Policy Gradient
Class of algorithms in RL that optimizes the parameters of a policy directly through gradient ascent on expected future rewards.
Policy gradient methods are crucial in reinforcement learning (RL) for solving problems where the action space is continuous or the policy cannot easily be expressed as a value function. Unlike value-based methods that first estimate the value of taking an action in a given state and derive a policy based on these values, policy gradient methods directly adjust the policy's parameters by computing gradients that are expected to increase the total reward. These methods are especially useful because they can inherently learn stochastic policies, allowing for exploration of the action space. Common implementations of policy gradient include REINFORCE and Actor-Critic algorithms, where the latter uses additional value function approximations to reduce the variance of the gradient estimates.

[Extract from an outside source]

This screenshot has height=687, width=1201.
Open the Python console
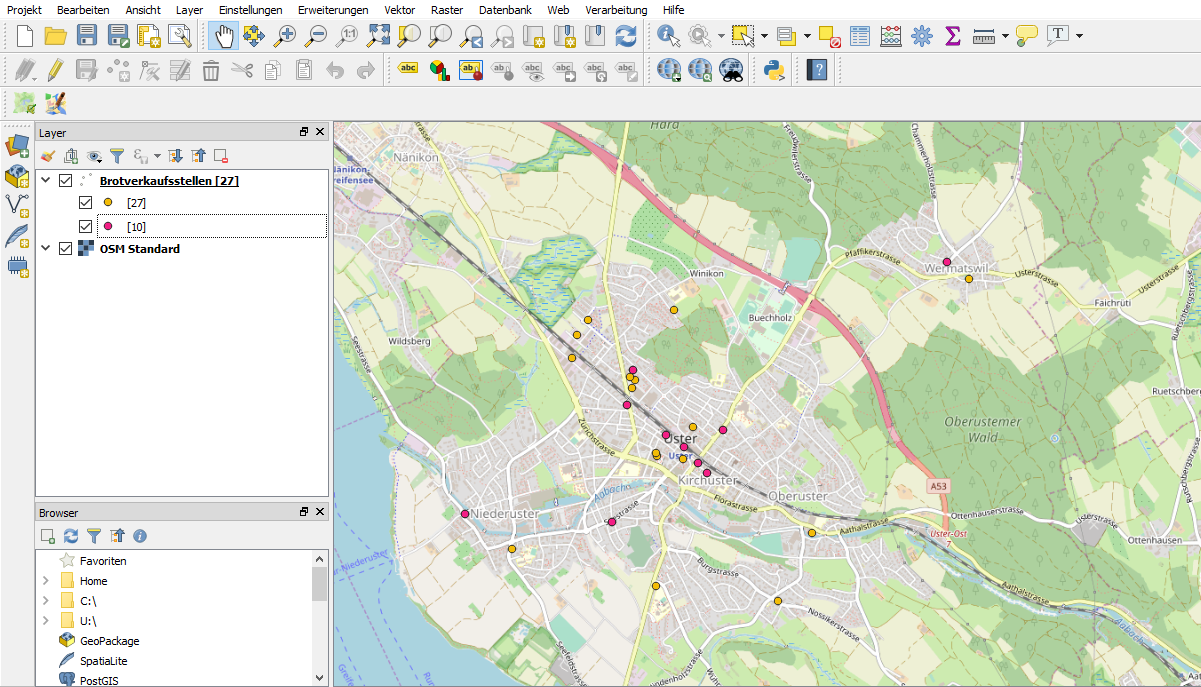point(773,70)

The concept of policy gradient in reinforcement learning emerged prominently in the late 1990s and early 2000s. Significant attention was garnered with the introduction of the REINFORCE algorithm by Williams in 1992, which provided a foundation for future developments in policy gradient methods.
Ronald J. Williams was pivotal in the development of policy gradient methods with his formulation of the REINFORCE algorithm. Later contributions by researchers like Richard S. Sutton further advanced the theoretical framework, particularly through the development and refinement of Actor-Critic methods, integrating value-based approaches with policy gradient techniques to enhance learning stability and efficiency.